The total protein content in serum ranged from 55 to 85 g/L, with an average of 70.89 g/L (Figure 4a), while in dISF, it ranged from 32 to 55 g/L, with an average of 40.92 g/L, resulting in a serum-to-dISF ratio of 1.73. IgG content ranged from 4 to 14 g/L in serum and 1.5–8 g/L in dISF, with an average serum-to-dISF ratio of 2.15 (Figure 4c). HSA content ranged from 28 to 44 g/L in serum and 14–24 g/L in dISF, yielding a serum-to-dISF ratio of 1.89 (Figure 4b). We observed one outlier in the dISF total protein content (55 g/L, 1.4 times higher than the average) and two outliers in the IgG measurements for both serum and dISF. By averaging the individual compositions of each subject, we calculated proportions of 51.1% HSA and 9.9% IgG in serum, and 48.1% HSA and 8.1% IgG in dISF (Figure 4d).

The average protein content in serum aligns with values established in the literature. With average concentrations of 36.30 g/L for HSA and 7.02 g/L for IgG, the values are slightly lower than some reported in the literature but remain within physiological ranges. However, a significant number of individual samples fell below the lower limit of the physiological range for both proteins. The calibration curves and assay controls were within the expected range, and we currently do not have a clear explanation for these lower values. The serum proportions are consistent with the lower boundary of textbook values (50% HSA and 10% IgG). Interestingly, dISF showed similar protein proportions, with dISF/serum average ratios of 57% for total protein, 53% for HSA, and 47% for IgG. These values corroborate the hypothesis that ISF is an ultrafiltrate of plasma with protein concentrations between 50% and 60% of plasma levels [21,22].

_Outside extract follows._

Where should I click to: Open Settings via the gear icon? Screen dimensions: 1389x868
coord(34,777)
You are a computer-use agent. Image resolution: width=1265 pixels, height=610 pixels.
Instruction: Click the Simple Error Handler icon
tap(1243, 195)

However, there is limited correlation between protein concentrations in serum and dISF. With R² values of 0.06 for total protein content and 0.23 for HSA, we found no significant correlation between serum and dISF levels for these proteins; only IgG showed a strong correlation (R² of 0.74), primarily influenced by two high-value outliers. The samples were assessed in duplicates, with a dispersion below 5%, ruling out measurement artifacts. While chronic infections, autoimmune diseases, or recent vaccinations could potentially explain these elevated values, they remain within non-pathological ranges. The concentration of proteins in ISF is affected by various equilibrium processes, including the continuous exchange with blood, driven by osmotic and hydrostatic pressures. It is important to note that we are assessing baseline correlations across subjects, which does not imply that dynamic changes within individual subjects are uncorrelated between serum and dISF. Instead, this may indicate that partitioning between ISF and blood varies across individuals, so a high HSA value in serum does not necessarily correspond to a high HSA value in dISF.

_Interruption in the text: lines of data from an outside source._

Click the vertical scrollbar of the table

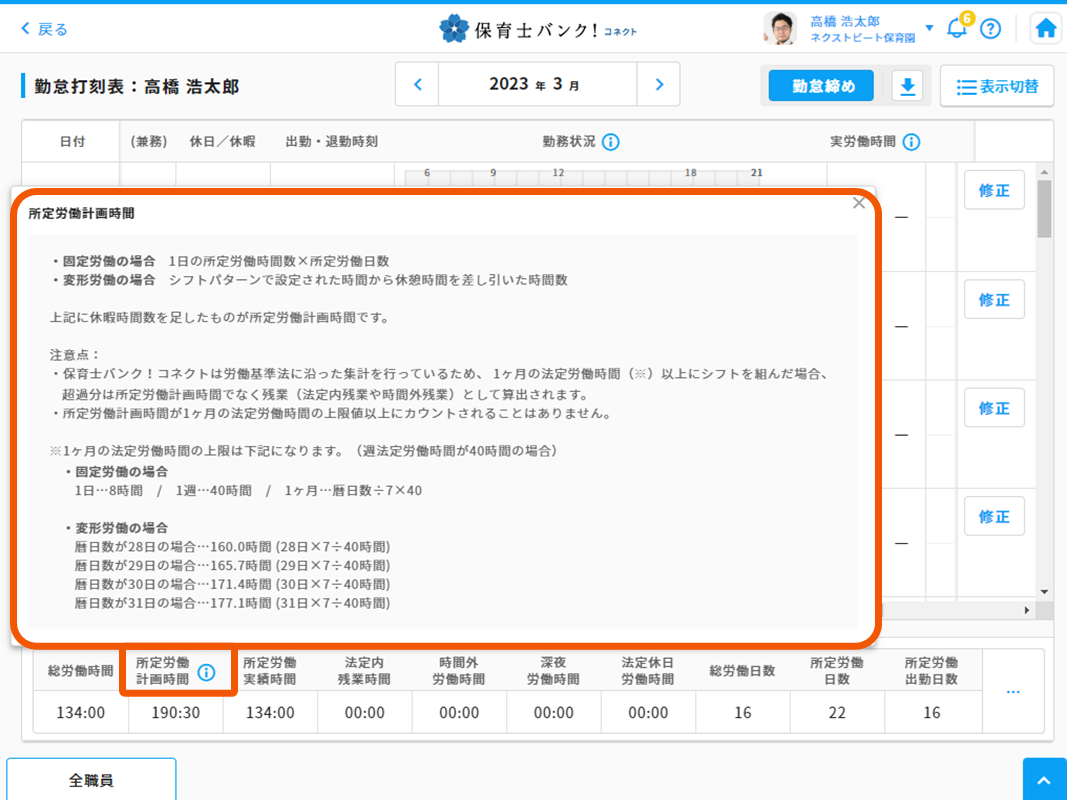point(1044,210)
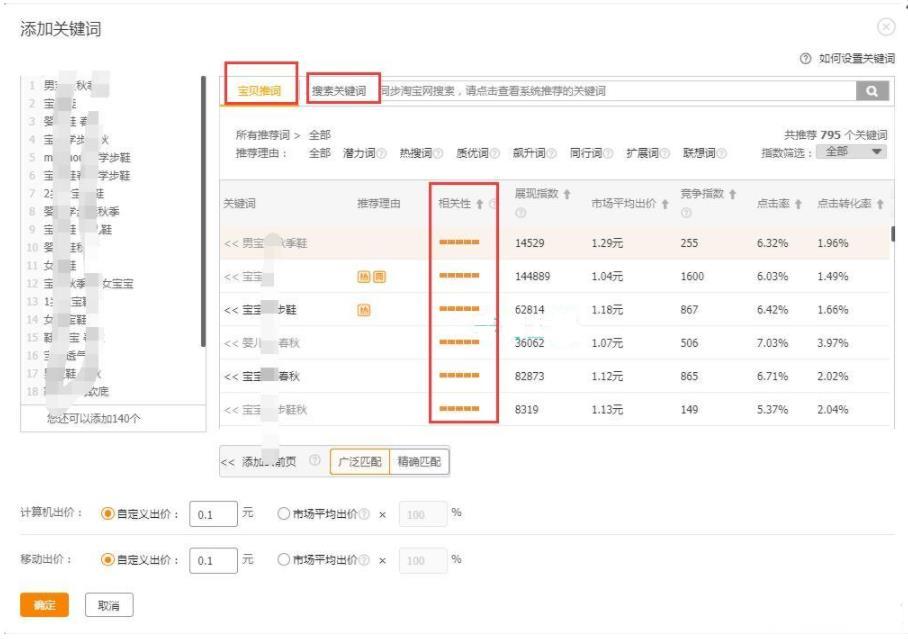The width and height of the screenshot is (908, 639).
Task: Switch to the 宝贝推词 tab
Action: pyautogui.click(x=258, y=91)
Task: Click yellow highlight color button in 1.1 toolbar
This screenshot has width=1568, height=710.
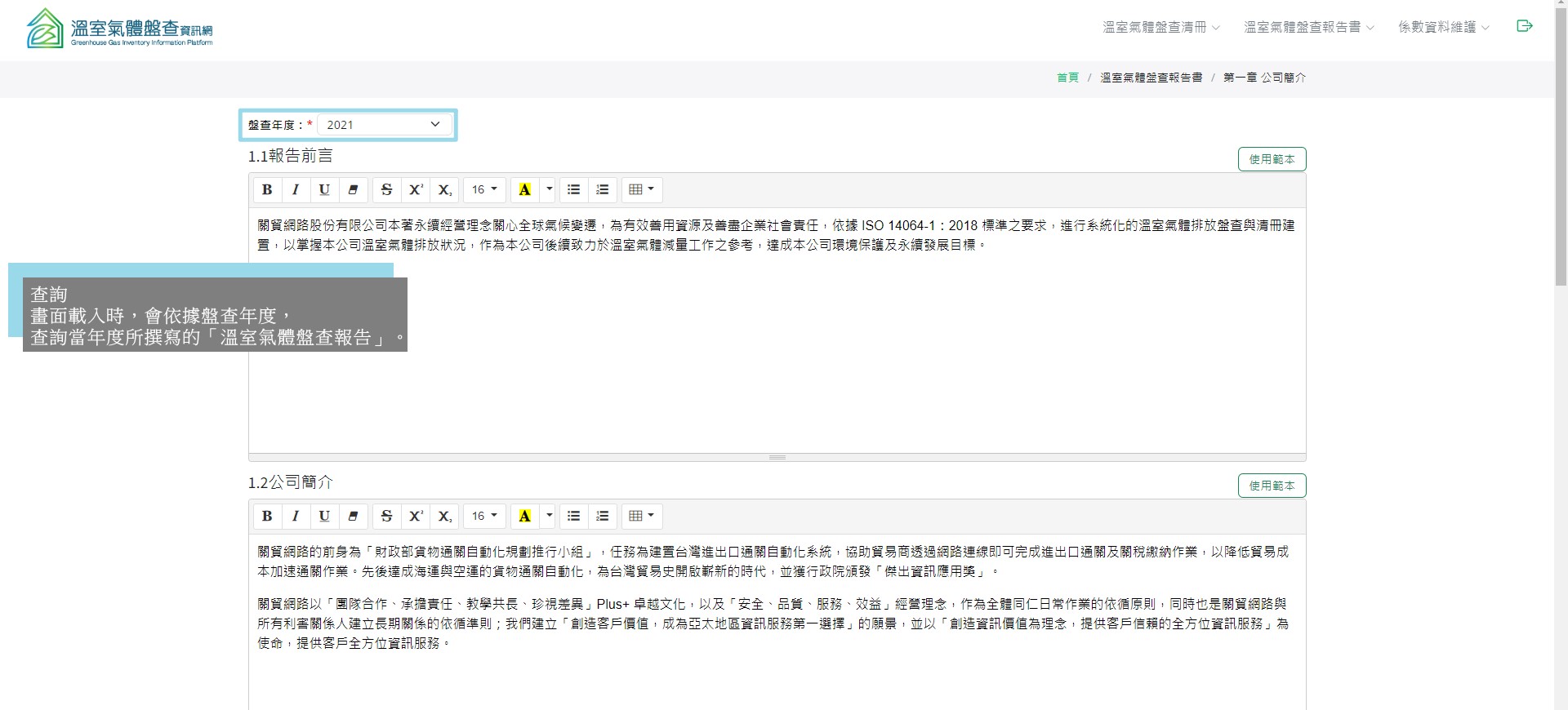Action: tap(525, 189)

3.4. Baseline Inflammatory Profile and NT-pBNP

Following a similar protocol, twenty volunteers were recruited to compare the baseline concentrations of inflammatory markers, as well as NT-pBNP, in serum and dISF. The primary aim was to validate the presence of valuable diagnostic markers in dISF, assess their levels, and examine the correlation between their distribution in dISF and serum.

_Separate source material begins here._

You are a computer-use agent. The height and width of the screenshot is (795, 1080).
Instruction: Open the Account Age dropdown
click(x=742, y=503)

The samples were analyzed for NT-pBNP, CRP, SAA, ICAM, and VCAM using Meso Scale Discovery (MSD) technology. Additionally, a panel of 45 well-established inflammation-related human protein biomarkers was screened using the Olink Target 48 Cytokine platform. The assays were conducted in compliance with scientific quality standards by qualified personnel at a GCLP and ISO 17025-certified facility at Firalis S.A. (Huningue, France) All calibration curves were fitted using Four Parameter Logistic (4PL) regression, and sample concentrations were back-calculated accordingly.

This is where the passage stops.